* [WHAT YOU HAVE TO DO]: The required output is every line from the one with "This screenshot has height=294, width=418." through the final line of the data below, unchanged.

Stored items
-=-=-=-=-

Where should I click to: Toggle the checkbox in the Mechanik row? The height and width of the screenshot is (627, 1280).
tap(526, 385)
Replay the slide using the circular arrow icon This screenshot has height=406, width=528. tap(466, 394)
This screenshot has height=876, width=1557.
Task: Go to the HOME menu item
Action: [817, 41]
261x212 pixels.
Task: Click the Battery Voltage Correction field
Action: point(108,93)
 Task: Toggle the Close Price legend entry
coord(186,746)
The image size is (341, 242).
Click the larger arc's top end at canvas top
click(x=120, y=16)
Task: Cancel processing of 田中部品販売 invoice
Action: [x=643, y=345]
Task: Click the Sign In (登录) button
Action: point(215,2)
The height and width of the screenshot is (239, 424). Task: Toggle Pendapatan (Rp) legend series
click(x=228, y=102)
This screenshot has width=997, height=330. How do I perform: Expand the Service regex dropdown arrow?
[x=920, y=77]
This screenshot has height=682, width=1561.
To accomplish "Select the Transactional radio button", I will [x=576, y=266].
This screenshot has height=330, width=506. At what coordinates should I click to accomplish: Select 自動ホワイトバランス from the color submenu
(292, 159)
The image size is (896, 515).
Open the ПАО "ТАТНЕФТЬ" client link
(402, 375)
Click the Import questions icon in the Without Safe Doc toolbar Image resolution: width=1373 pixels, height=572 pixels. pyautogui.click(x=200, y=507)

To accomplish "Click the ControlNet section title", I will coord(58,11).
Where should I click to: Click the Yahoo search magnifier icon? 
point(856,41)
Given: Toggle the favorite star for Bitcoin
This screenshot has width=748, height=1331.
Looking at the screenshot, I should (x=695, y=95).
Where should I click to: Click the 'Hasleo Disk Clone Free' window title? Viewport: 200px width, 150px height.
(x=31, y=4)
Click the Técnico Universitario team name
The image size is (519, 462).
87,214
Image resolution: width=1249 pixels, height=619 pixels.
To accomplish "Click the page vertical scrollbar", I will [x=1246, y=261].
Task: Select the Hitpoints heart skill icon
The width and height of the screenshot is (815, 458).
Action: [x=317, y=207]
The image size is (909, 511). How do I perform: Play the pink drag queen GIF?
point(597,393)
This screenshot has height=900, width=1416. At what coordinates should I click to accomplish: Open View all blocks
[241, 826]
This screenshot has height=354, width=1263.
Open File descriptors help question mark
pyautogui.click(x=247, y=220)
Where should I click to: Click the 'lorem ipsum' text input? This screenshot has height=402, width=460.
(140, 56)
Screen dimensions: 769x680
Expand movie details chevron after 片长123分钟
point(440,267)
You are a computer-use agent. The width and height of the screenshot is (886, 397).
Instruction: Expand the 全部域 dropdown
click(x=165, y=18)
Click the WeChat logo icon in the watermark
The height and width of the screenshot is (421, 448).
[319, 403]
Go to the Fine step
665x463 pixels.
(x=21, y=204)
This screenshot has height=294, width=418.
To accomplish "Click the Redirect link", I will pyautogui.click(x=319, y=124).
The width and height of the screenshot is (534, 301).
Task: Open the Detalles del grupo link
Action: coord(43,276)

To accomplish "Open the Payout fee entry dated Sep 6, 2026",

-=-=-=-=-

* [RESPONSE FOR THIS EXERCISE]:
This screenshot has height=294, width=418.
To accomplish "Click the Redirect link", I will pyautogui.click(x=319, y=124).
The width and height of the screenshot is (534, 301).
Task: Open the Detalles del grupo link
Action: coord(43,276)

To accomplish "Open the Payout fee entry dated Sep 6, 2026",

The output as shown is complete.